Other legends tell of ivory-filled elephant graves on the mountain, and of a cow named Rayli that produces miraculous fat from her tail glands. If a man tries to steal such a gland but is too slow, Rayli will blast a powerful snort to blow the thief down into the plain.
Local tribesmen still believe that mountain dwarfs they call Wakonyingo live in caves beneath Kili’s slopes. The Wakonyingo have oversized heads and prey upon those who bring negative spirits to the mountain. The myth could be based on reality as there is evidence that pygmies once roamed the mountain.
The first European to reach the mountain was a missionary, Johannes Rebmann, who arrived in 1848, though the the first attempt to climb the mountain wasn’t for another 13 years.

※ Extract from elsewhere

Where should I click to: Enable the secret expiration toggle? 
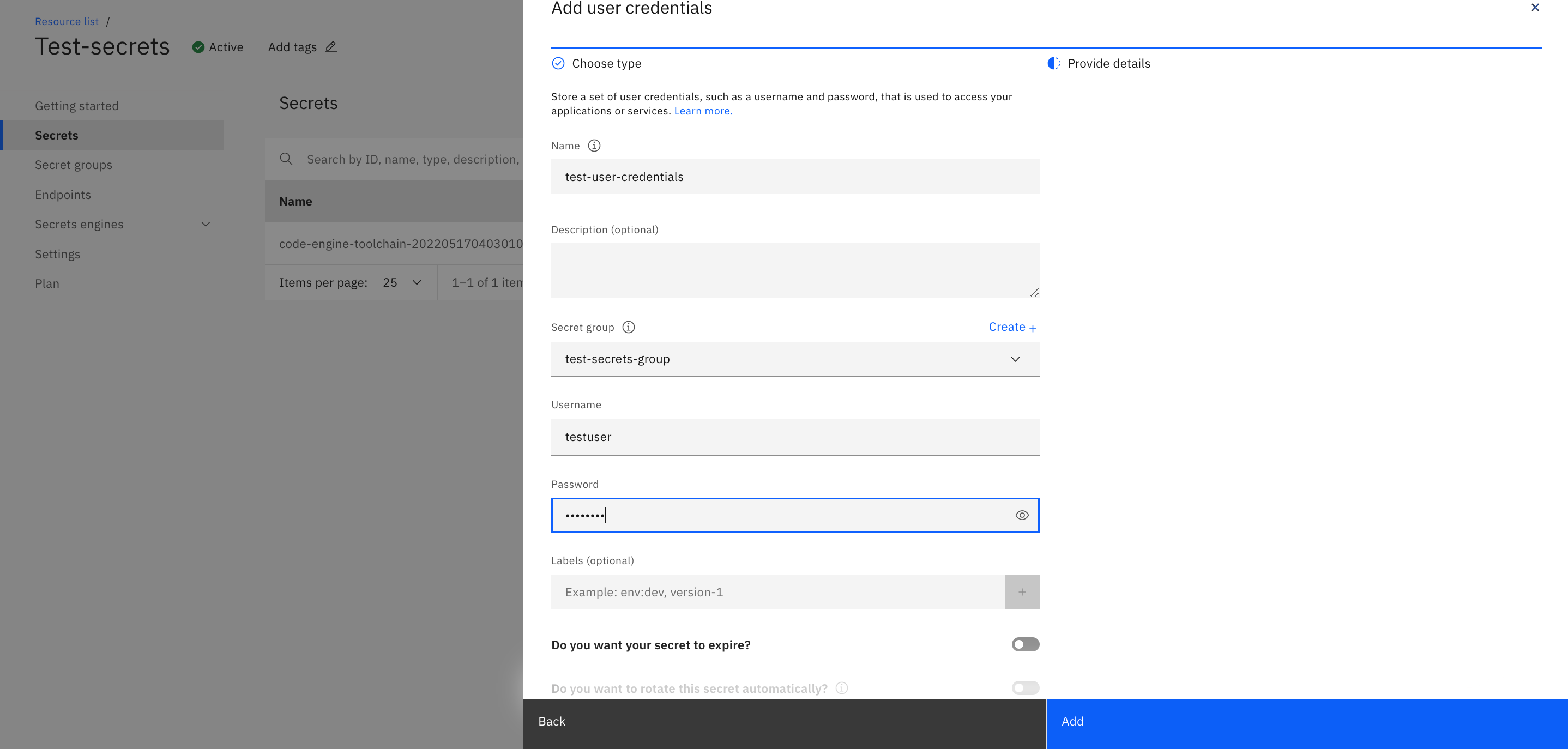coord(1025,644)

In 1861, Prussian officer Baron Karl Klaus von der Decken accompanied by English geologist R. Thornton attempted the first expedition to the summit, though due to harsh conditions, they got no farther than 8,200 feet.
Though there were numerous attempts in the years that followed, the first attempt with any real success didn’t come until 1887 when German geology professor Hans Meyer reached the lower edge of the ice cap on Kibo, forced only to turn back due to being ill-equipped to traverse the ice on the upper slopes. The following year, Meyer planned another attempt but the mission was aborted after he and his expedition partner, cartographer Oscar Baumann, were held hostage and ransomed during the Abushiri Revolt.
Finally in October of 1889, Hans Meyer, Ludwig Purtscheller and local, Lauwo reached the summit Mount Kilimanjaro in October 1889. The success of the expedition was thanks to the establishment of several campsites with food supplies, meaning multiple strikes on the summit were possible without needing to descend too far. After turning round close to the cater rim exhausted, on Purtscheller’s fortieth birthday, they reached the highest summit on the southern rim of the crater. Descending slightly, the team then made several other exploratory campaigns, on the mountain. One to the more technically challenging Mawenzi and one again up Kibo to enter and study the crater. In total, Meyer and Purtscheller spent 16 days above 15,000 feet (4,600 m) during their expedition.
Though these was the first recorded expedition to reach the summit, it’s certainly possible that despite not being recorded, locals were successful prior to this.